Pleco Phase02 completed

It’s been two years already since I posted about Phase01 being completed. It was a simple track based vehicle using cheap DC motors and the hull was built from Meccano parts:

Pleco Phase01

For Phase02 I decided to go with a ready made car and bought an RC Rock Crawler. It’s about four times the size of the Phase01:

Pleco Phase02 open

Pleco Phase02

The software is roughly the same as it was for Phase01. I’ve fixed a lot of bugs, simplified some things and added a bunch of new features. The slave has a sonar next to webcam and it measures the distance to what ever the camera is pointing at. The slave also measures the current consumption and battery voltage level. All details are shown on the GUI.

The hardware on the other hand has changed a lot. Instead of handling the servos directly from Linux there’s now a separate self-designed Cortex-M4 based microcontroller board for driving the PWM signals. In the future the microcontroller can update the PWM signals real-time based on other sensors without having to worry about latency issues in Linux.

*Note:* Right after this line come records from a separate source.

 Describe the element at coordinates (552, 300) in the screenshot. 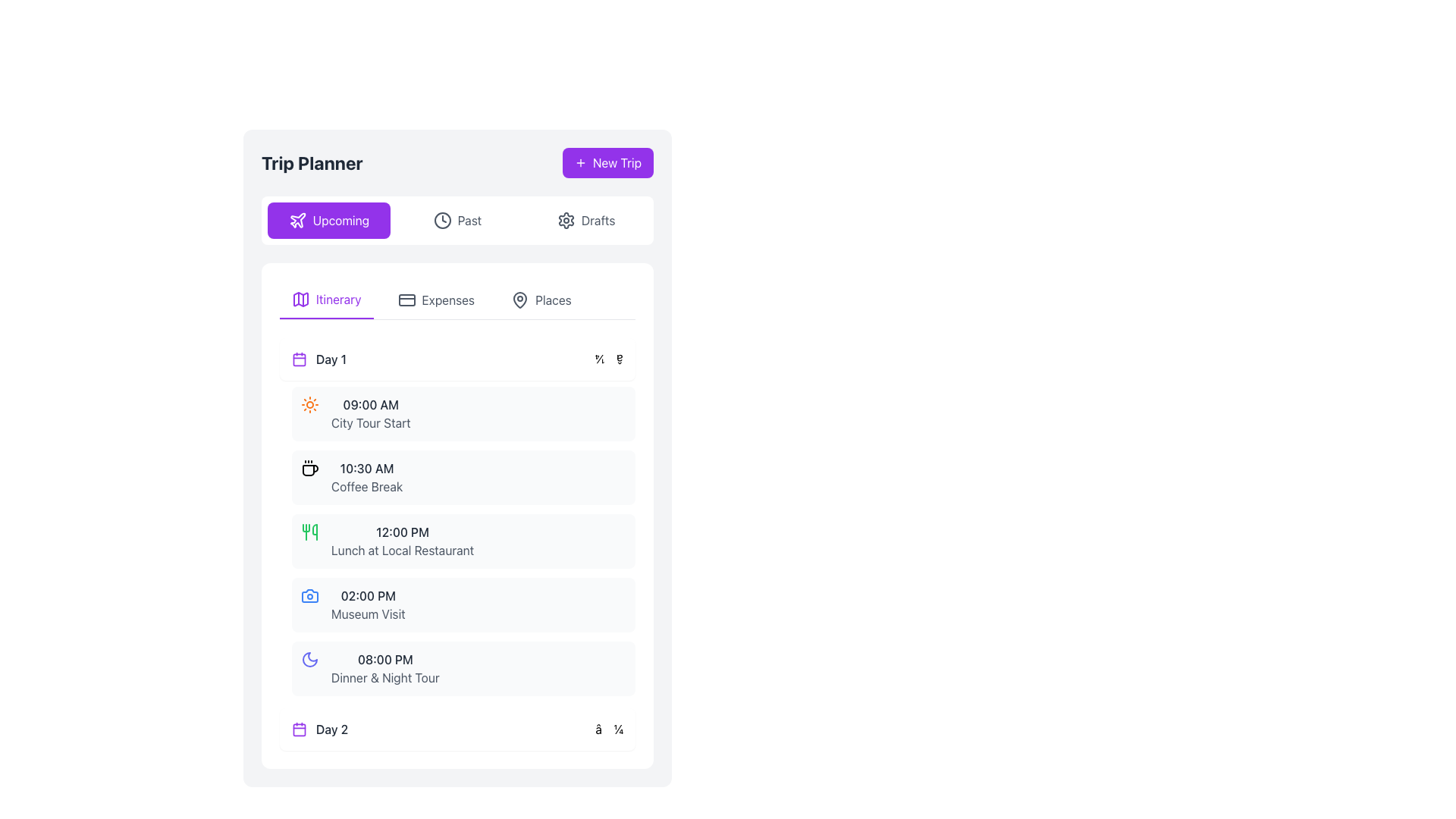

I see `the text label displaying 'Places' in gray color, which is positioned next to a location pin icon in the navigation bar` at that location.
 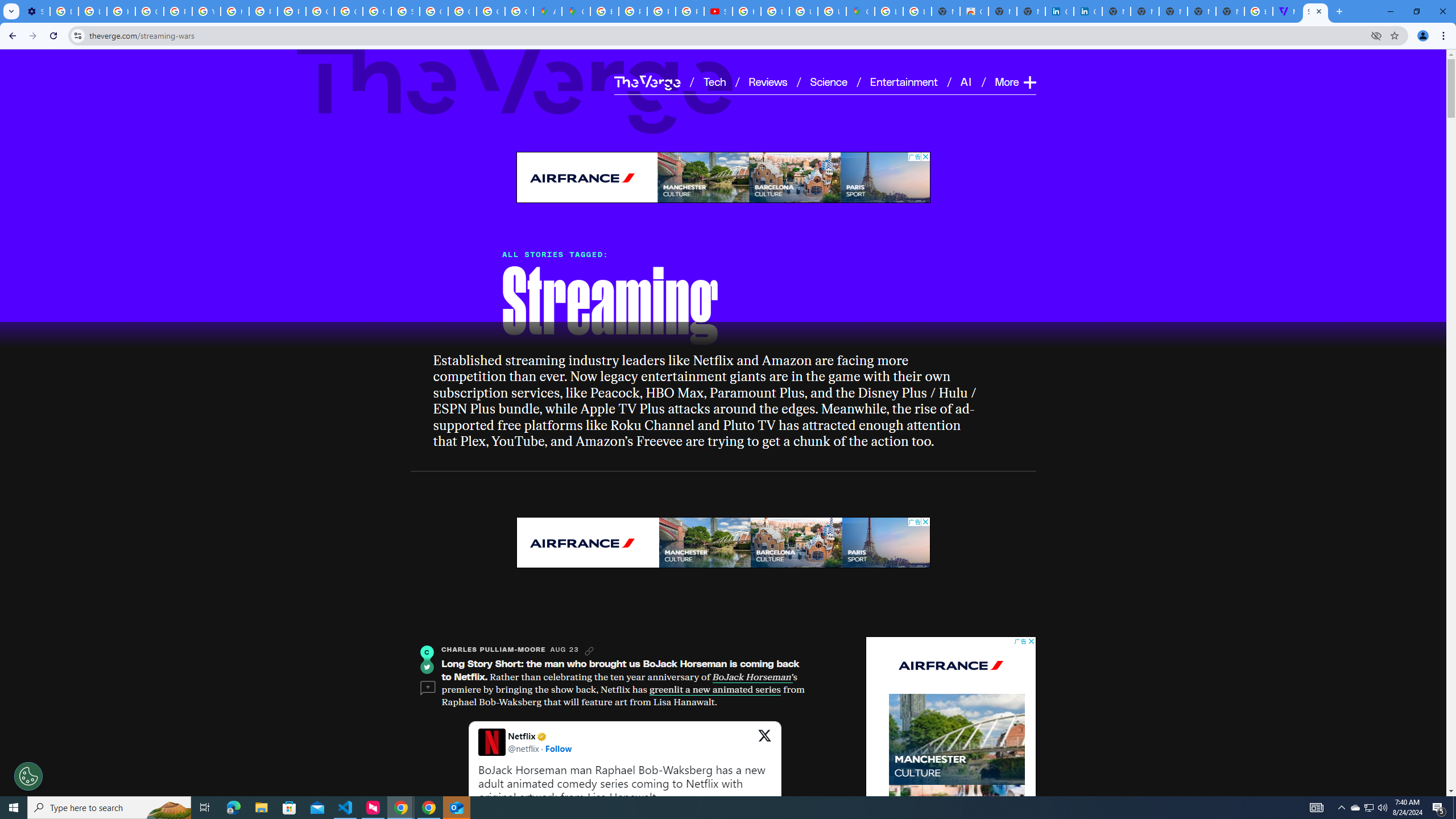 What do you see at coordinates (35, 11) in the screenshot?
I see `'Settings - Customize profile'` at bounding box center [35, 11].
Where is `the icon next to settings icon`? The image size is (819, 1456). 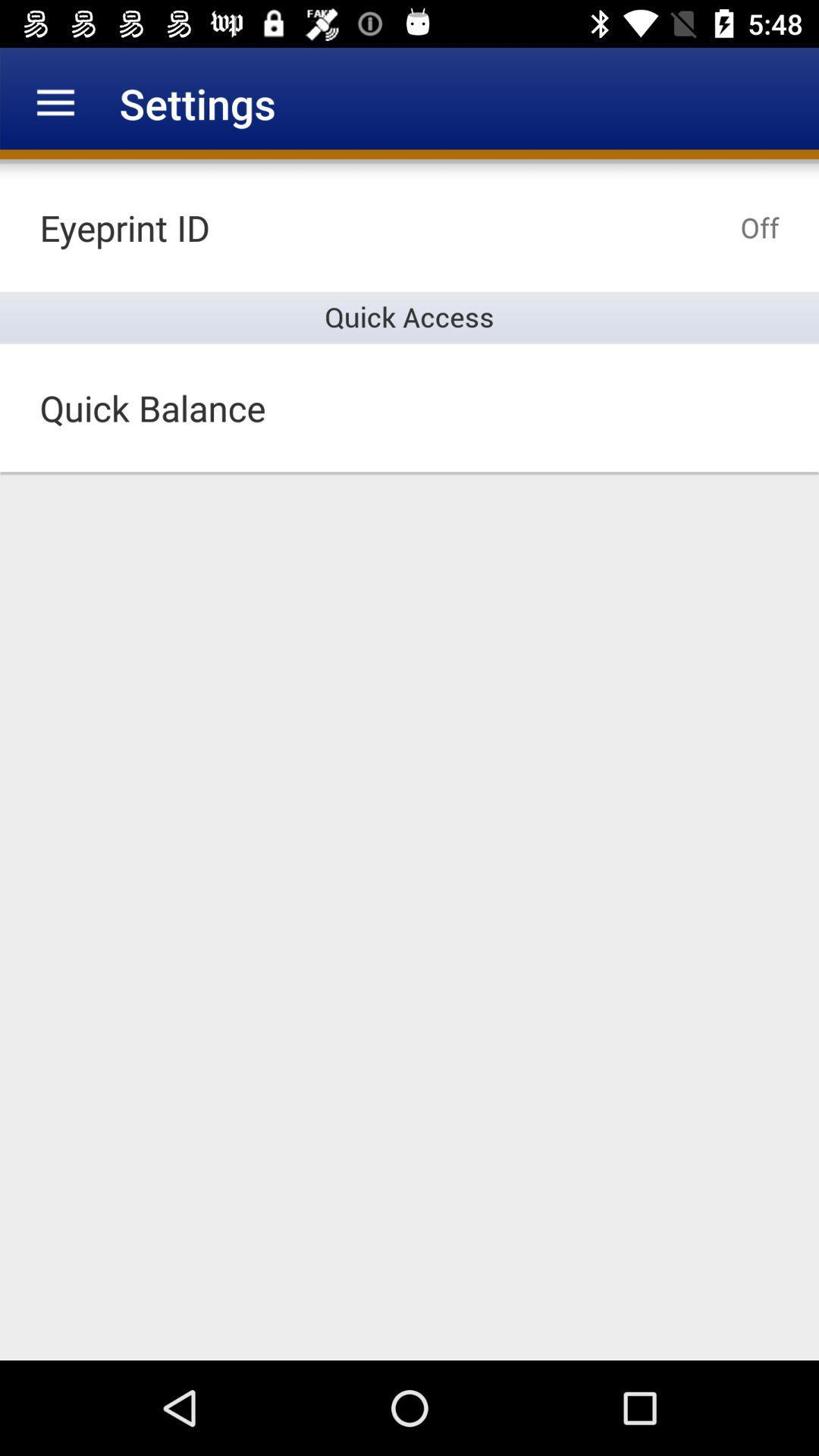 the icon next to settings icon is located at coordinates (55, 102).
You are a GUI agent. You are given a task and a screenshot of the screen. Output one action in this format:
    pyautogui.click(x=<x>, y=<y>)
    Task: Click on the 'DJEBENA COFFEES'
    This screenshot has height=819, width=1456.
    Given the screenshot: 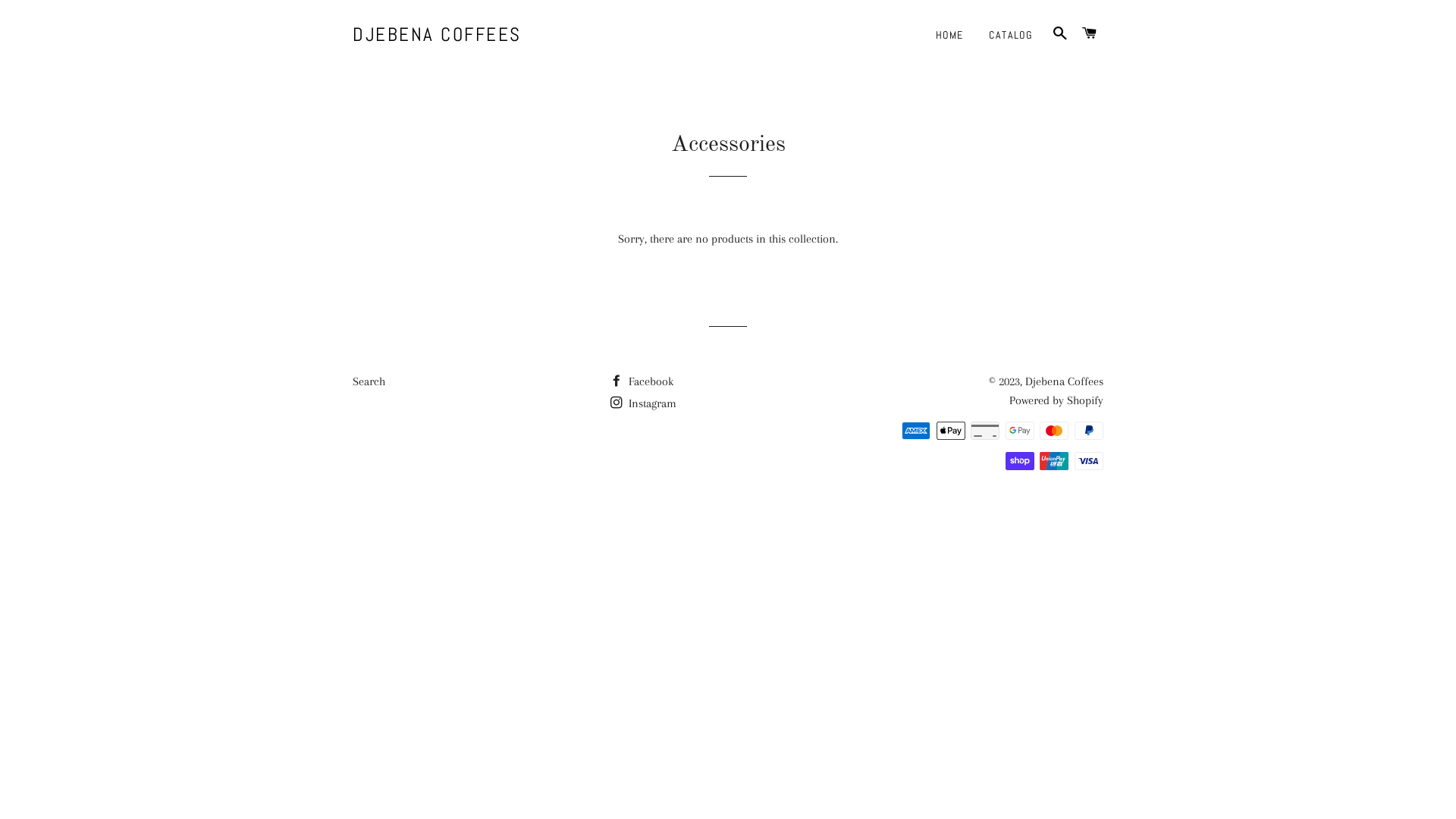 What is the action you would take?
    pyautogui.click(x=436, y=34)
    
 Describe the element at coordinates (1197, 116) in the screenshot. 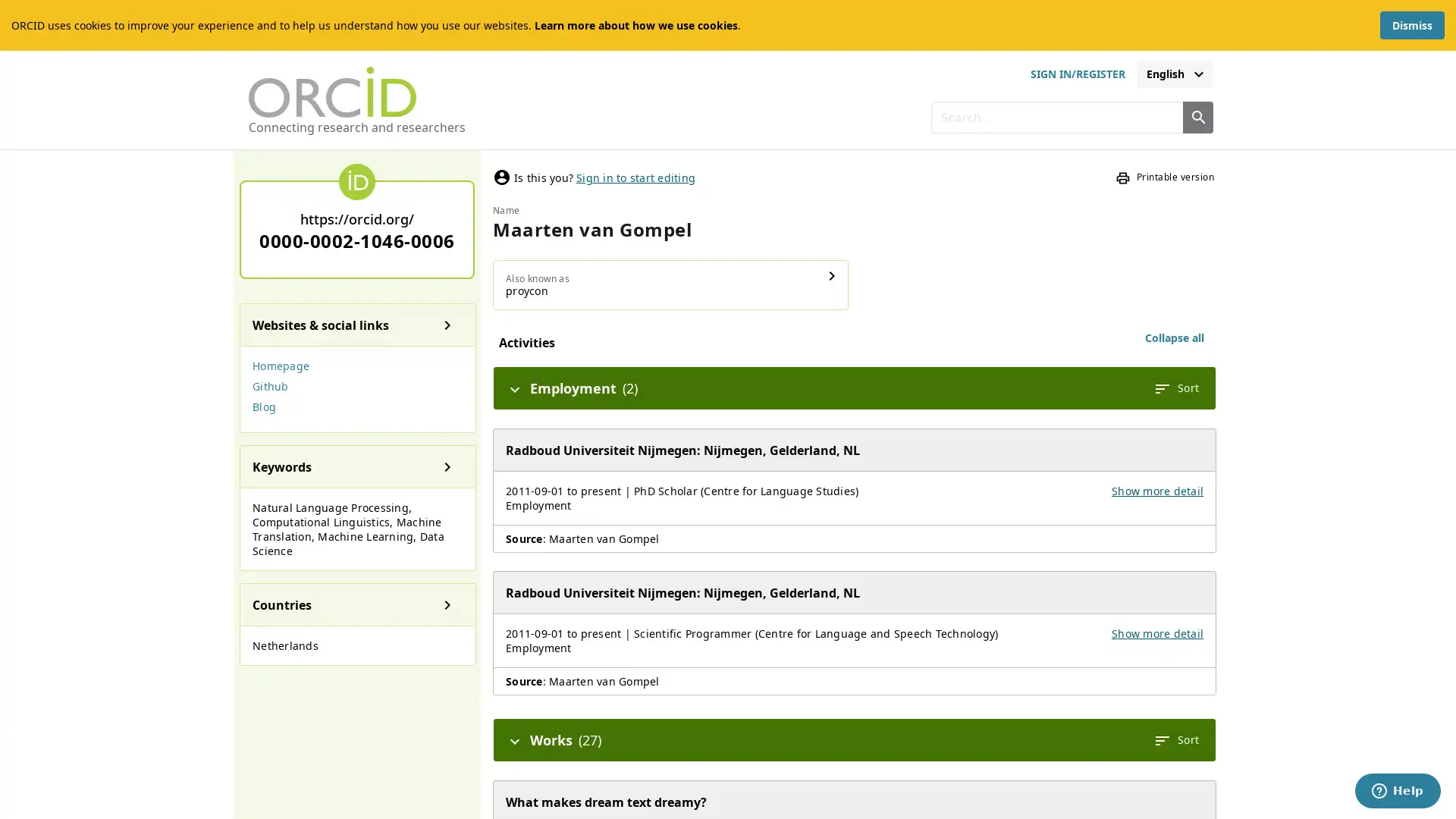

I see `Search` at that location.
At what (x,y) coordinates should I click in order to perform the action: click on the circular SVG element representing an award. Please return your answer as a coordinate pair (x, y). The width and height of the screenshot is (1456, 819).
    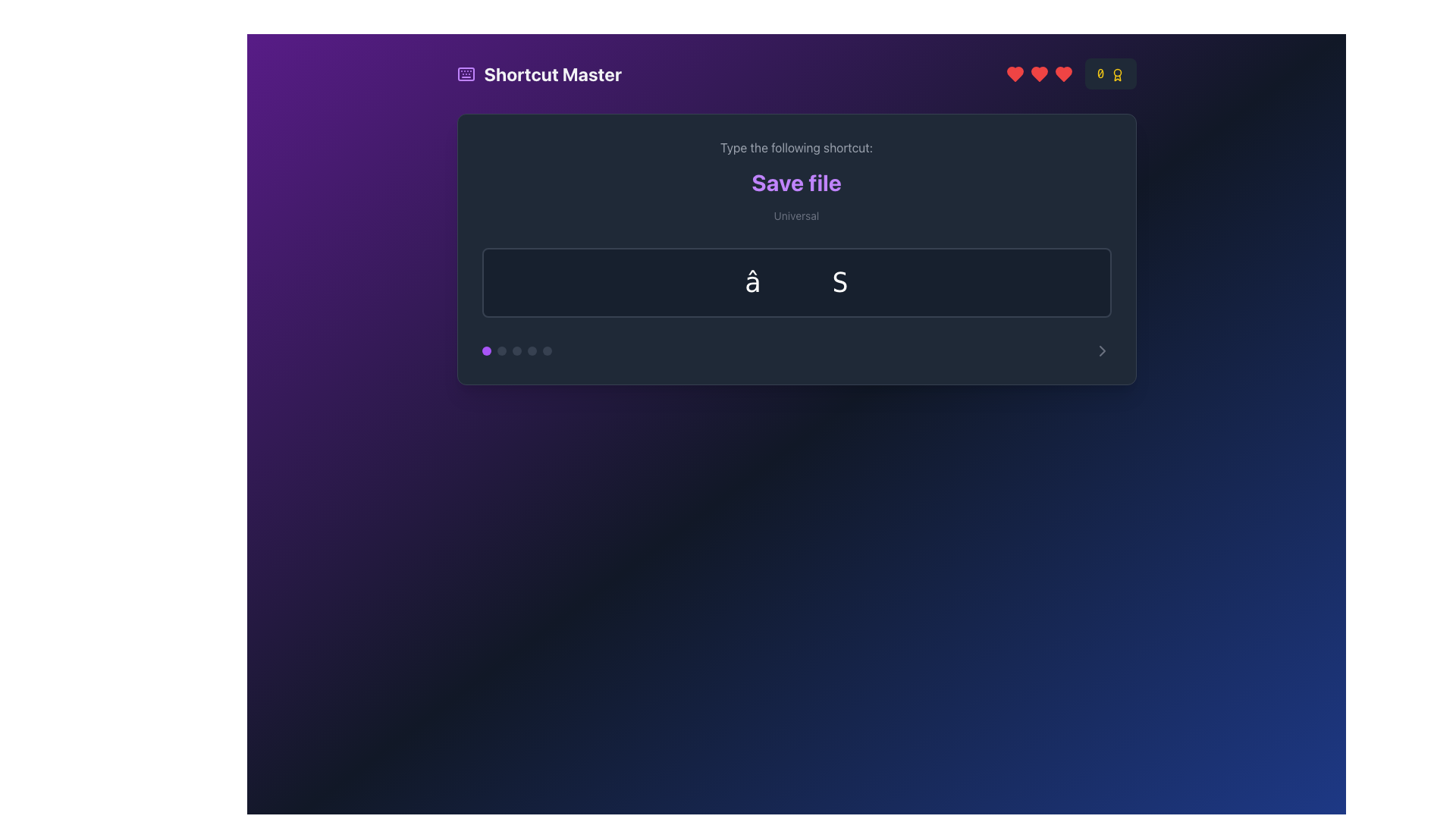
    Looking at the image, I should click on (1117, 72).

The Linux is now running on a Tegra3 based Ouya gaming device. Ouya is not as convenient for robotics as Gumstix was but personally I think Tegra has better Linux support than OMAPs. And since there is now a separate control board for motors and sensors, it’s enough for the Ouya to only have a USB connection to the control board.

Ouya needs 12 volts while the motors need 5 volts and I’m expecting to need 3.3 volts as well. So I now have three switching regulators connected to the battery for the needed voltage levels. And a USB hub because of the USB based control board and webcam. There are also lots of cables. So I’m not actually able to get everything nicely inside the car, but almost.

Controlling an RC car with a keyboard is inconvenient, so I’ve added support for gamepads. I’m currently using a Bluetooth based gamepad from Logitech:

Logitech F710 gamepad

When driving in a local WiFi network, there’s no noticeable latency at all. It’s still not possible to really drive based on the camera only, the viewing angle is too narrow, turning the camera is cumbersome and the video quality needs some tweaking.

Now that I’ve made some nice progress with the project, I have clear goals for the Phase03:

  1. Disassemble the webcam to get the size and the weight down and to be able to attach fish eye lenses to it.
  2. 3D print a frame for the electronics and the webcam.
  3. Tweak the video quality and camera controls so that it would finally be possible to drive based on the video stream.
  4. Control the webcam based on driver’s head orientation?

So there are plenty of interesting things to learn :)

Oh, and I’ve moved the code to github.